Task prompt
Please answer these questions from the festival review below:
(a) What was this year's theme at Rock en Seine?
(b) Which band played first on the main stage?
(c) What was the last song of Warpaint's set?

Text shown
*** Block opens ***
Not getting fat. Drinking in moderation. Behaving in a civilised manner in public. All things we're reliably told the French are very good at. So, not being a fan of plates piled high with greasy noodles, cartoon character onesies or waking up in a field surrounded by remnants of the copious warm lagers consumed the night before, we got out of Leeds for the festival weekend and headed to the last day of Paris's Rock en Seine.
Set in lush parkland on the grimier western edges of the city, the site rises out from behind a dual carriageway like a warped secret garden. The only signs of festivity was a flying saucer high above us; this year's theme being "Le Cosmos"; and smatterings of French teenagers sipping cheap rosé. Once inside, grandiose statues and ornate fountains decorated our paved walkways lined with Ethiopian eateries and champagne bars. So far, so not Bramham.
The main event, of course, was the music; the gourmanderie is no good without a line up that makes it all worthwhile. First on the main stage was Brighton's Blood Red Shoes. This low down in the bill, it can be easy to forget just how good they are. A few bars into instrumental opener Welcome Home, it was easy to remember. LauraMary Carter is a woefully underrated guitarist, perfectly timed and seemingly effortless in her execution. They looked, as they always do, like they were having a ball. It's astonishing that after a decade of plugging away at their unique brand of esoteric aggression, they've not made it bigger, but refreshing that despite their obvious photogenic nature they've never been about anything except the music.
After that livener, it was over to the second stage for Warpaint. Coming to the end of a worldwide jaunt in support of their second longplayer, the California based quartet were an absolute joy. Their woozy prog(ish)rock easily entranced the crowd; infectious, infinitely expanding waves washing over increasingly blissful faces. The beautifully harmonised vocals and solid musicianship reached a peak on last song Elephants, seguing into a cacophony of noise so vast we seemed to lose them in it. Their unabashed devotion to their craft has paid off in spades I've never seen them play a bad set, but this was perfection.
Next up was Brody Dalle, who ripped through a blistering set of newer solo tracks peppered with the odd Distillers classic. Given her well documented personal problems, it was a pleasant surprise to hear her trademark rasp is still there; if anything, the years have made it richer. More than that really, that despite her one time blacklisting by punk's boys' club, she's still putting herself out there, and seemingly, having the time of her life perfectly demonstrated on highlight Meet the Foetus/Oh The Delight, an ode to her expanding family. A brief foray into Janelle Monae, just in time for a Minneapolis leaning, bombastic cover of James Brown's I Feel Good, and it was back to the main stage for Lana del Rey. Oh Lana. Hooked since Video Games, I'd yearned for an star to combine artistic integrity with a contrivedly iconic image in the vein of a Dylan or Bowie. On paper and on record, Ms Grant seemed a serious contender. Based on this set, I got it wrong. Where her records are palpable with feeling, this performance was blank and unengaging. The carefully constructed fallen woman was replaced with a bored girl who teetered about asking for cigarettes as if trying to look cool at a youth club. Money/Power/Glory, a soaring anthem of muddied empowerment became empty and impotent; Pop masterpiece Ride was lifted from tediousness only by the sheer devotion of the crowd singing along. She seemed to be straddling a chasm between a desire for an abstract notion of rock authenticity on one side and polished pop performance on the other and in doing so neglected to do either well enough or realise she's actually more than capable of both simultaneously.
*** Block closes ***
Information supplied
*** Block opens ***
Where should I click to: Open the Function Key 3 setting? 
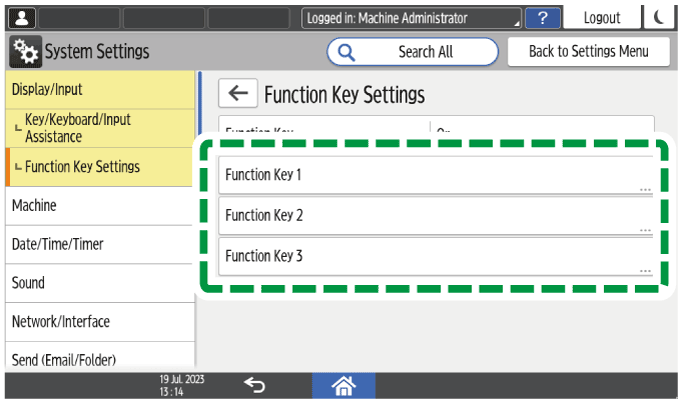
*** Block closes ***
Your solution
(a) "Le Cosmos"
(b) Blood Red Shoes
(c) Elephants